Data extract Start Marker
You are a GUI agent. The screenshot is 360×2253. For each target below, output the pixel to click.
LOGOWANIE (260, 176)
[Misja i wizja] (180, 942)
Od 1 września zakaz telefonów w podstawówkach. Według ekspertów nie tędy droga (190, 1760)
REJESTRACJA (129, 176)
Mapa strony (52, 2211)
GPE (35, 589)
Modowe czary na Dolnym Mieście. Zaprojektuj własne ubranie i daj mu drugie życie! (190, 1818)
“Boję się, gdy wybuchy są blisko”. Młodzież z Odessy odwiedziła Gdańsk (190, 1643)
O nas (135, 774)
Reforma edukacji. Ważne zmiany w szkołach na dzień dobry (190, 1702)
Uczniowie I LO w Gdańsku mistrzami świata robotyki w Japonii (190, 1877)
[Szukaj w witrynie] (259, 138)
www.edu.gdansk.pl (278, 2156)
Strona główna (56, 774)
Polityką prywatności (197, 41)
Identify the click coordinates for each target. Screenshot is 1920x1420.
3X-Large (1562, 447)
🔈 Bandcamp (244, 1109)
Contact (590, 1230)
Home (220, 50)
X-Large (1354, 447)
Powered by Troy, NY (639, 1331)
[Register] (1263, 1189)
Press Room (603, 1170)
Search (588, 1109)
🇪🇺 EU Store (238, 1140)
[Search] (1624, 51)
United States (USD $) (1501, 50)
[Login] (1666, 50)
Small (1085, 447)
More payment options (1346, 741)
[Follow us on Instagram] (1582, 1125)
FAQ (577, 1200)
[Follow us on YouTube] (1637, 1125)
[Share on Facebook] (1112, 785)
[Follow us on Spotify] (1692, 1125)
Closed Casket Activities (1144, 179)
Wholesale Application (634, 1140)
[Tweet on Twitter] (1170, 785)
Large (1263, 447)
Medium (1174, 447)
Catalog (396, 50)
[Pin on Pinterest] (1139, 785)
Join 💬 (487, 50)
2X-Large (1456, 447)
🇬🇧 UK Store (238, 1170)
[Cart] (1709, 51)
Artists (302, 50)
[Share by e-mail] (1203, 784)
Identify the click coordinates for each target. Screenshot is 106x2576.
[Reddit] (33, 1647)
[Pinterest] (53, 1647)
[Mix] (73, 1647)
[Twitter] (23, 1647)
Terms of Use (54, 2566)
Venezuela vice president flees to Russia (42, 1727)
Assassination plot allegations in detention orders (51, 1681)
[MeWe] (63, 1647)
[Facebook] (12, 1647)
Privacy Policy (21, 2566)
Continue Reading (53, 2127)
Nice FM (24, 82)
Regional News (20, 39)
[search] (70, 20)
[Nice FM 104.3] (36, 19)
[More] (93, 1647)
Data extract End Marker
**Prompt**
Where the line containing "[Reddit] (33, 1647)" appears in the data above, begin there and reproduce every line to the end exactly; include nothing else.

**Response**
[Reddit] (33, 1647)
[Pinterest] (53, 1647)
[Mix] (73, 1647)
[Twitter] (23, 1647)
Terms of Use (54, 2566)
Venezuela vice president flees to Russia (42, 1727)
Assassination plot allegations in detention orders (51, 1681)
[MeWe] (63, 1647)
[Facebook] (12, 1647)
Privacy Policy (21, 2566)
Continue Reading (53, 2127)
Nice FM (24, 82)
Regional News (20, 39)
[search] (70, 20)
[Nice FM 104.3] (36, 19)
[More] (93, 1647)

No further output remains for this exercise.